There are a lot of jobs out there that offer some amount of paid time off, whether for illness or for vacation. But there might still come a point in your life when you have to take unpaid time away from the office — whether because you need to recover from an injury or take parental leave. And that could mean missing at least one paycheck, if not several.

The scary thing, though, is that many Americans are ill-equipped to deal with that scenario. In a recent Paycom survey, 86% of respondents said they’d feel a negative impact if they were to miss a single paycheck. That could mean having to charge more expenses on a credit card, having to borrow money, or having to cash out investments.

Worse yet, 40% said that if they were to lose out on one paycheck, they’d experience at least two major impacts, such as not being able to buy groceries, having to skip out on bills or rent, or having to overdraw a checking account.

If you’re in a position where losing out on a single paycheck would mean not keeping up with regular bills or landing in immediate debt, then it’s imperative you take steps to change that. Here’s how.

Build yourself a safety net

You never know when you might have to go for a period of time without pay. That’s why it’s so important to build yourself an emergency fund — money you can tap for unplanned expenses or financial circumstances, such as having to miss work.

How much of an emergency fund should you aim for? Your goal should be to sock away enough money in your savings account to cover at least three months’ worth of essential expenses. The idea there is that if you were to lose your job, you’d have enough money to tide yourself over for a while as you go through the interview process and attempt to get hired again.

Now if you’re in a place where missing a single paycheck would mean having to rack up debt or skip out on bills, then you probably don’t have close to three months’ worth of expenses in savings.
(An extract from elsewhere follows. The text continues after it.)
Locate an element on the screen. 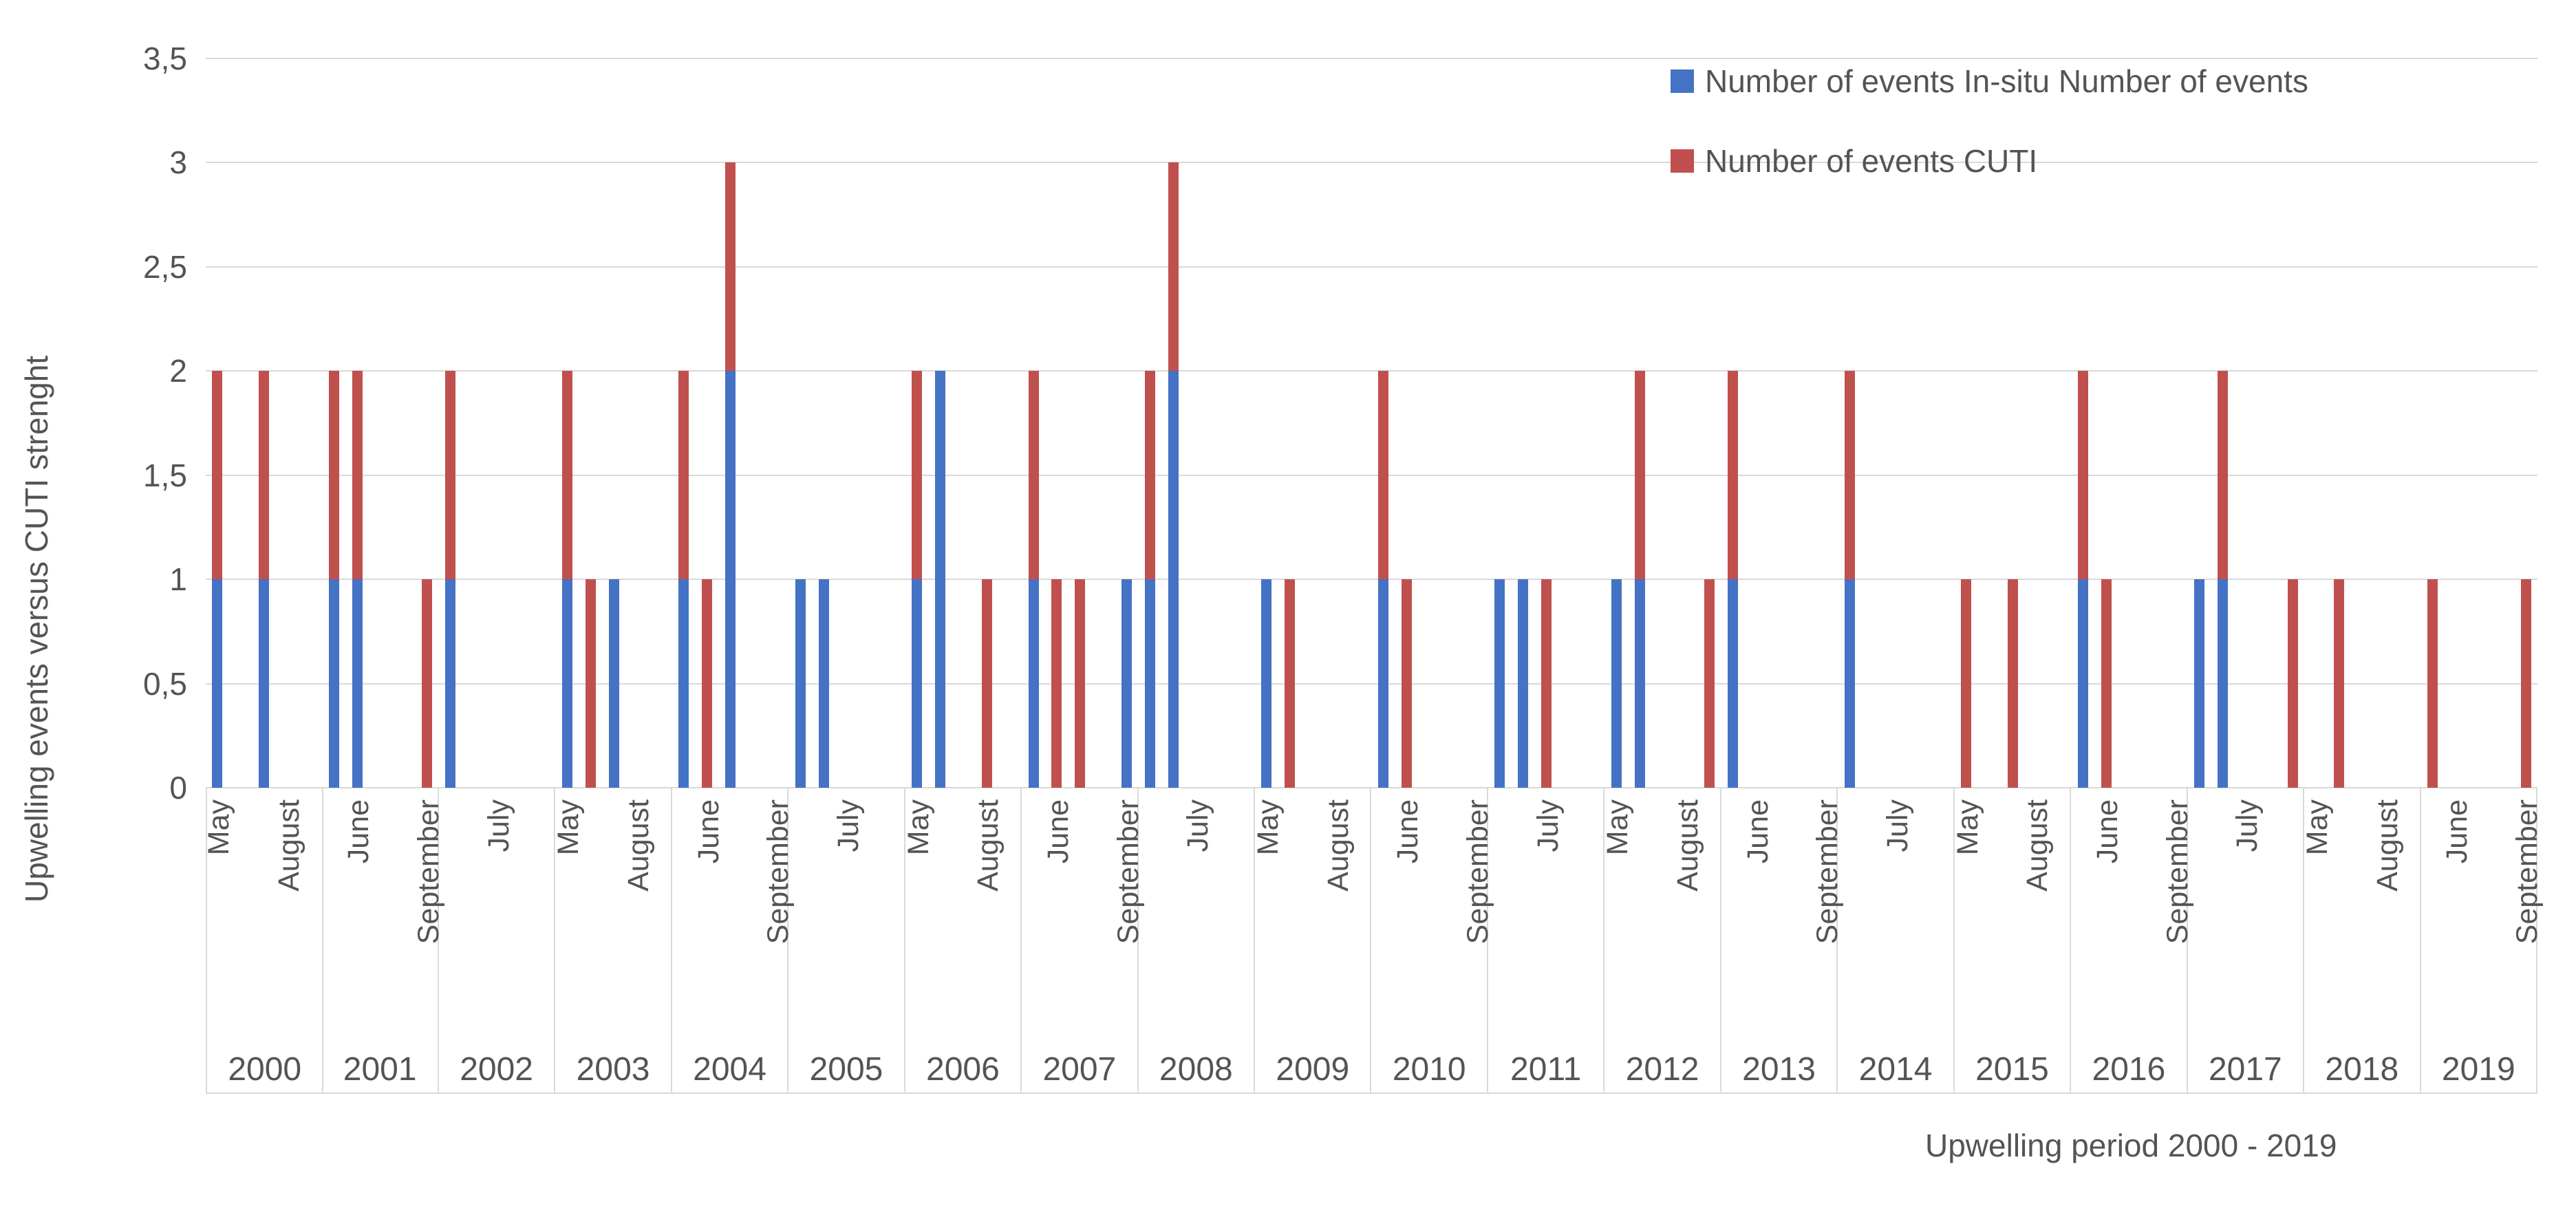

And if that’s the case, know that your emergency fund is not going to be complete overnight.

That’s really okay. No one expects you to go from no savings to several thousand dollars in the bank within weeks. Just do your best to squeeze out small amounts of savings to slowly but surely boost your cash reserves.

That said, if you’re willing to take on a second job temporarily, you can use your earnings to give your savings a faster boost. And that might give you some peace of mind as we go into the winter season — a time when germs tend to be everywhere and you might end up having to miss work due to being sick.

Don’t go without savings

A lot of people don’t have emergency savings and stand to get crushed financially if they’re forced to forgo a paycheck. But you should do your best to break out of that cycle. Doing so could also make an otherwise challenging situation that keeps you out of work — like an illness or the birth of a child — much less stressful.